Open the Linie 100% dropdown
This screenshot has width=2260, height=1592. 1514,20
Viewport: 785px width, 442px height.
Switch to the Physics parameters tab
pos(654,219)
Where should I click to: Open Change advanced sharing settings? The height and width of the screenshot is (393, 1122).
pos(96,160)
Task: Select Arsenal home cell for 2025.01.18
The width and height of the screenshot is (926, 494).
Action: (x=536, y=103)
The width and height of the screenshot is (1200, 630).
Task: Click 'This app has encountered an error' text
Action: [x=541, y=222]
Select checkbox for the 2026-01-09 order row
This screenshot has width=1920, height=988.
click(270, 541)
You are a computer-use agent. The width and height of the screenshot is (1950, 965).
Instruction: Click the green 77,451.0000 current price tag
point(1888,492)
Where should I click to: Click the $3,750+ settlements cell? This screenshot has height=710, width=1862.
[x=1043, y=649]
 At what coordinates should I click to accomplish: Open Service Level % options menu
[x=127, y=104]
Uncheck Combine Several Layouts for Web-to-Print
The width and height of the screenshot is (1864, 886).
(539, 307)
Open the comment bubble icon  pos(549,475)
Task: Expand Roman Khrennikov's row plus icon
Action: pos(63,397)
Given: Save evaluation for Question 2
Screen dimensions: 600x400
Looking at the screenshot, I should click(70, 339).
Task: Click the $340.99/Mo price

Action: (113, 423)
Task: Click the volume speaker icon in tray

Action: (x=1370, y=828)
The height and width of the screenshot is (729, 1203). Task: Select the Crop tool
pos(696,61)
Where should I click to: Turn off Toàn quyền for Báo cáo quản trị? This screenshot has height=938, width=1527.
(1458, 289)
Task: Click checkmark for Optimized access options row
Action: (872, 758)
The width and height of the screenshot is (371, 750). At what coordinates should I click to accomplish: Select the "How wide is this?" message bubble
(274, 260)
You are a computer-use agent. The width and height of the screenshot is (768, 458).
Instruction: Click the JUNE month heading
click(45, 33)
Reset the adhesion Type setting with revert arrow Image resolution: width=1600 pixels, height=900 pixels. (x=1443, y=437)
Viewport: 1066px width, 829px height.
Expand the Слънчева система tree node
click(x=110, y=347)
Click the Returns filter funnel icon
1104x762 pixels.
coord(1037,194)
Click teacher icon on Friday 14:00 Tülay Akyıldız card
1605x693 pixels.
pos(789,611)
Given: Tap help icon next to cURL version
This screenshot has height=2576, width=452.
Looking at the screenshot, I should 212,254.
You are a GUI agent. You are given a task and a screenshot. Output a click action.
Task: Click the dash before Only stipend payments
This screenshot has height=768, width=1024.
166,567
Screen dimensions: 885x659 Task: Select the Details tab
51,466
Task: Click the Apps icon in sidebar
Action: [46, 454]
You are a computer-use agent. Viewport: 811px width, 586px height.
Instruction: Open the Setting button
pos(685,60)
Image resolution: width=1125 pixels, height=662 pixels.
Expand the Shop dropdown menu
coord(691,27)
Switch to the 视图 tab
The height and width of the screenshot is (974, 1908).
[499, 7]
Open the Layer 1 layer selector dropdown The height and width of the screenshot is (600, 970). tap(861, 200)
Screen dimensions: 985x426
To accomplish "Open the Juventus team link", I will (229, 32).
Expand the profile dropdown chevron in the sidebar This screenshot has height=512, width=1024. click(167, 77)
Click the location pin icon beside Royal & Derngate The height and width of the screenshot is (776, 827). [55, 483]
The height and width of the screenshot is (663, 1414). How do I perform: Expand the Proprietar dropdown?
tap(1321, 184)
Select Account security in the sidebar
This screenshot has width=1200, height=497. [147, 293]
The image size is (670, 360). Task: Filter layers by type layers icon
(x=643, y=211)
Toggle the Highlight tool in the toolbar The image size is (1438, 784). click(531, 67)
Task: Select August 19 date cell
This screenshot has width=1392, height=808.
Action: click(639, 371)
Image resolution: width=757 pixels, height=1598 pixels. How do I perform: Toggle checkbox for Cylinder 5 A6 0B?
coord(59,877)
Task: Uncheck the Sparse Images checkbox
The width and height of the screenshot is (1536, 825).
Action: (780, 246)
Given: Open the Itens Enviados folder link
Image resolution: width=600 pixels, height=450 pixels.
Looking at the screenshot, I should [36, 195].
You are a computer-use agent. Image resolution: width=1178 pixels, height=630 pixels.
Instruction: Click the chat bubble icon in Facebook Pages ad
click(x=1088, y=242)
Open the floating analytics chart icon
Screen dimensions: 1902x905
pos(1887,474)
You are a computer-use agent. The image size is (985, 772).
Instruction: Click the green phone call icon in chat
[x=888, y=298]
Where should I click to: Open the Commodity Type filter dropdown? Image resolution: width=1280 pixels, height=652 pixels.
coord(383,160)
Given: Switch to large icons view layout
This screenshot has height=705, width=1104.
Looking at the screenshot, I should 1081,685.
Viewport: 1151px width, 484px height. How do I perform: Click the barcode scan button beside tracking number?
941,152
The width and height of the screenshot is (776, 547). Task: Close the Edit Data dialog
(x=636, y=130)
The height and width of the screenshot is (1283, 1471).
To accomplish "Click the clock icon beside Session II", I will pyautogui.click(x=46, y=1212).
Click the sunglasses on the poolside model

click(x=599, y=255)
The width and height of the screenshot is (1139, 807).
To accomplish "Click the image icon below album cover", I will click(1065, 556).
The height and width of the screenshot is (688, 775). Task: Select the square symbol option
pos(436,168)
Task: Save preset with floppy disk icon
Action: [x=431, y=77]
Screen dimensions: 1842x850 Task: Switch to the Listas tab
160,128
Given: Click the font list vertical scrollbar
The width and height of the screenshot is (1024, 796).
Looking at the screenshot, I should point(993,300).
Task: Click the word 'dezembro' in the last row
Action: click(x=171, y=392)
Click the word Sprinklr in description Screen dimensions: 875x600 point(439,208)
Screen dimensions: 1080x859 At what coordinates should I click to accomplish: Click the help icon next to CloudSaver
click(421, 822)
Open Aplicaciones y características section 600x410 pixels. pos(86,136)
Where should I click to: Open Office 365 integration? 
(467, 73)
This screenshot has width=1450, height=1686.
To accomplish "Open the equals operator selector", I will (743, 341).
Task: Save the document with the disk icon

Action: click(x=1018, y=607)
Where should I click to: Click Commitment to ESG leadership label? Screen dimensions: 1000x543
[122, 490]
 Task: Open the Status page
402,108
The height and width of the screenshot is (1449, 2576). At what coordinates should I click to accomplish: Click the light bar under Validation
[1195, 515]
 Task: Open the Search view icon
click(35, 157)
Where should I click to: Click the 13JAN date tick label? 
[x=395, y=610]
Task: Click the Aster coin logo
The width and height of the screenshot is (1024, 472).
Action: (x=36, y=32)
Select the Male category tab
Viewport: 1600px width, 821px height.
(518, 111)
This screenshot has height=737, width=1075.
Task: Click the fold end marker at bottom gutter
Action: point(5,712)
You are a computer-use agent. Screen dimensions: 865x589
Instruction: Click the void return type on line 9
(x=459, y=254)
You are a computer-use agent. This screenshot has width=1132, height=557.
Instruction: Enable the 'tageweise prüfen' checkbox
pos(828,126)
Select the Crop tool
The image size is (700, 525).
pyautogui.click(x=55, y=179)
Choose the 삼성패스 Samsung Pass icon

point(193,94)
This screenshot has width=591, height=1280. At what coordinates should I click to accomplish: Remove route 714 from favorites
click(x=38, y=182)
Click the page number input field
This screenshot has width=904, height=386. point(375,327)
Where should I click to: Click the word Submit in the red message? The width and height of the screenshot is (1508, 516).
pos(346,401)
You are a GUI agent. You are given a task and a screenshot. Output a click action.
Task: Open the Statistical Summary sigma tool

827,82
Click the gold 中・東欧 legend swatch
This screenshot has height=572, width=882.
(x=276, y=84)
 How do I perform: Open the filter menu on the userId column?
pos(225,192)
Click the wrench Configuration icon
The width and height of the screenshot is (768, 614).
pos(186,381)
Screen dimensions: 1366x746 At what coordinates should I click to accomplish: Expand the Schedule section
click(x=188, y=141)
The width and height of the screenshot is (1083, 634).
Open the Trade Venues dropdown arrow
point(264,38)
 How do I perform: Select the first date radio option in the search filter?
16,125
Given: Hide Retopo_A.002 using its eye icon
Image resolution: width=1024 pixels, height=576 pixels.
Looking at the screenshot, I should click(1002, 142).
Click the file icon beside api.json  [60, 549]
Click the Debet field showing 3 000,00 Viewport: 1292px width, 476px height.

Task to complete — Transcribe the listing above line for line, from the first line to the line containing "Task: Select Arsenal home cell for 2025.01.18", inclusive, with no other lines.

Solution —
Open the Linie 100% dropdown
This screenshot has width=2260, height=1592. 1514,20
Viewport: 785px width, 442px height.
Switch to the Physics parameters tab
pos(654,219)
Where should I click to: Open Change advanced sharing settings? The height and width of the screenshot is (393, 1122).
pos(96,160)
Task: Select Arsenal home cell for 2025.01.18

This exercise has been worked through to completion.